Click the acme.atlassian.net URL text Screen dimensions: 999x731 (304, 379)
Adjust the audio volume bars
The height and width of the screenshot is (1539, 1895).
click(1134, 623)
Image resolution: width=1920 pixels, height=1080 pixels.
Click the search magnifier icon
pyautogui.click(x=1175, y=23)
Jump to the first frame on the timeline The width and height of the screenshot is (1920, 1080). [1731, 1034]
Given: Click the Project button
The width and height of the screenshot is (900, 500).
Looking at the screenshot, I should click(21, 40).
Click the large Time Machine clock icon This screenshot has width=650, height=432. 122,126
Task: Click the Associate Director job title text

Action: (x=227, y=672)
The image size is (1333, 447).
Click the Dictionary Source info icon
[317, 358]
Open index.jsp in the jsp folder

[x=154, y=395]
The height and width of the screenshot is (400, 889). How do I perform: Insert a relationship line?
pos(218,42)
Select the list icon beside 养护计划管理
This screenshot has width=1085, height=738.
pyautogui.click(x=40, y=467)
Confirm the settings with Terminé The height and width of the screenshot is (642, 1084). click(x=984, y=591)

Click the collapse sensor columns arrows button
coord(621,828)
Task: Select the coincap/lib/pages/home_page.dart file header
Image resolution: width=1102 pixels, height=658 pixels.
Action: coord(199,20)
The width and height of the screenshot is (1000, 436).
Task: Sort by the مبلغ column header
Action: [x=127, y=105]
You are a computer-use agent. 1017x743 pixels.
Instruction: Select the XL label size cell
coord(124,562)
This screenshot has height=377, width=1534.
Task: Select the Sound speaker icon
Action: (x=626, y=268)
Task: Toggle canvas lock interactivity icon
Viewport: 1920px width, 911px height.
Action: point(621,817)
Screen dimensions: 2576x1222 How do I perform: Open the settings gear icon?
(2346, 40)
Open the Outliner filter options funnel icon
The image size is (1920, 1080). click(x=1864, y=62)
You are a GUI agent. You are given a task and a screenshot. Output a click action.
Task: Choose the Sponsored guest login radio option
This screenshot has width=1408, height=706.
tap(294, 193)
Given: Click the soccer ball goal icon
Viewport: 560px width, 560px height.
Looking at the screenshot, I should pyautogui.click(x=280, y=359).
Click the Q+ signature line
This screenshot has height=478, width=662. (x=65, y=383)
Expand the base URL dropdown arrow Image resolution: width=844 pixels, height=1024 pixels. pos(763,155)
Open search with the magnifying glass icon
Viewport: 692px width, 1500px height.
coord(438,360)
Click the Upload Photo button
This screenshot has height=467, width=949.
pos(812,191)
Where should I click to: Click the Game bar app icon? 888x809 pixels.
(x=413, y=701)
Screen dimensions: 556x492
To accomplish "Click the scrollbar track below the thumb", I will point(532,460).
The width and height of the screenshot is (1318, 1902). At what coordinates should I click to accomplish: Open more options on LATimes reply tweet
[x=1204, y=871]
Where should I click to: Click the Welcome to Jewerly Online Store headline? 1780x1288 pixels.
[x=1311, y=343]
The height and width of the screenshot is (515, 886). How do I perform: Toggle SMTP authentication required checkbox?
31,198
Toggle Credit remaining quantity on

------------------------

Written exercise: Locate each line in the material above that contains the word "agent" and copy it out, treating uppercase and lowercase as different.

Output for this exercise:
You are a computer-use agent. 1017x743 pixels.
You are a GUI agent. You are given a task and a screenshot. Output a click action.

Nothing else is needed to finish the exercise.